In vitro laboratory work.

METHODS

Two infusion devices were studied: a standard device with a four-port manifold and a 150cm extension line and a nine-lumen infusion device (Edelvaiss-Multiline(®)) with eight accesses connected to nine separate lumens in a single tube of 150cm: seven accesses connected to seven peripheral lumens and one for the carrier fluid access connected to two lumens. Two experimental protocols of noradrenaline infusion were made: (a) drug flow rate change and (b) stop-and-go carrier fluid flows. Two parameters were studied: drug mass flow rate and flow change efficiency (FCE) calculated from the ratio of the area under the experimental mass flow rate curve to the area under the theoretical instantaneous mass flow rate curve.

RESULTS

Variations in noradrenaline mass flow rate were more rapid with the Edelvaiss-Multiline(®) when the noradrenaline infusion rate was increased or decreased.
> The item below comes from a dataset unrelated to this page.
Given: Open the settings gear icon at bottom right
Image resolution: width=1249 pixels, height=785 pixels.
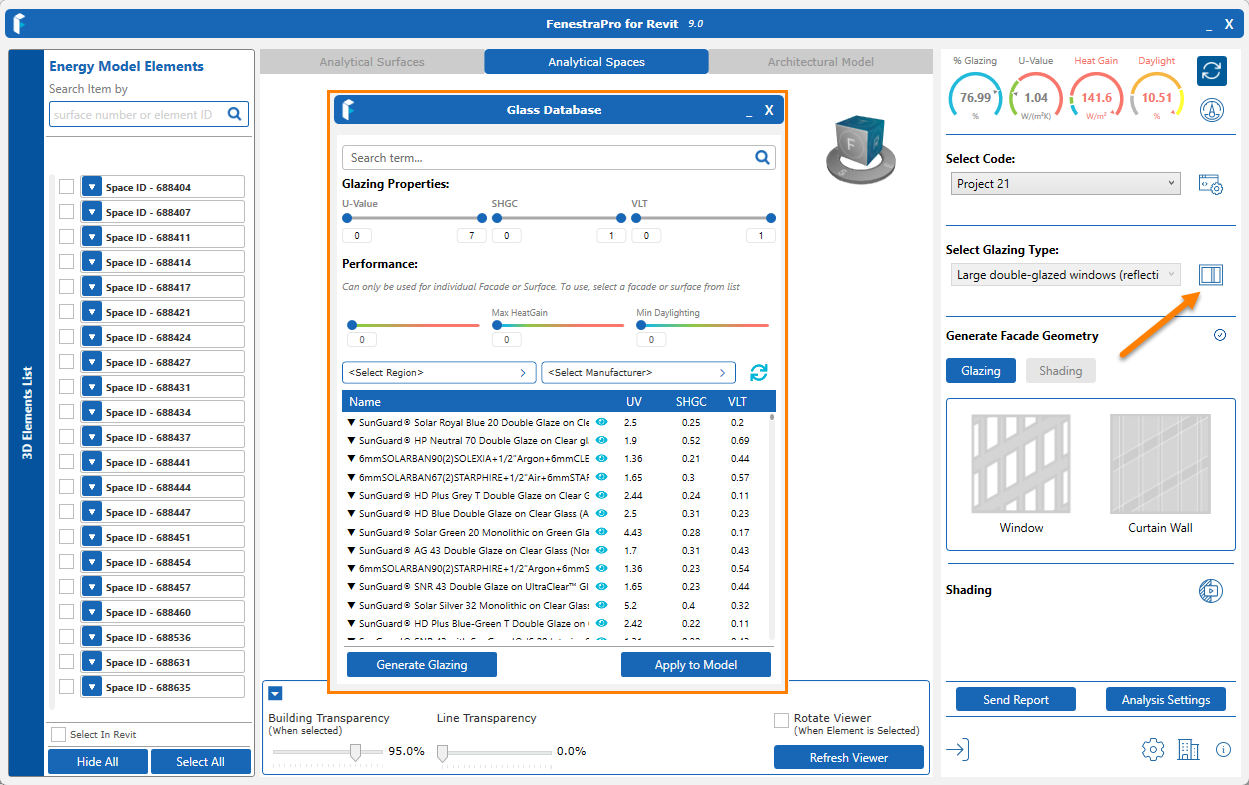Looking at the screenshot, I should coord(1153,750).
FCE was significantly different from one infusion device to the other during both noradrenaline flow rate increase (standard vs. nine-lumen: 58% vs. 84%; P=0.008) and decrease (175% vs. 108%; P=0.008). Decreased drug delivery after stopping carrier fluid flow (standard vs. nine-lumen: 21% vs. 98%; P=0.008) and sudden temporary increases on resumption (253% vs. 103%; P=0.008) were reduced in magnitude and duration when using the Edelvaiss-Multiline(®) with a significant difference in FCE between the two infusion devices.

CONCLUSIONS

Using the nine-lumen infusion device reduces drug delivery disturbances during continuous intravenous infusion.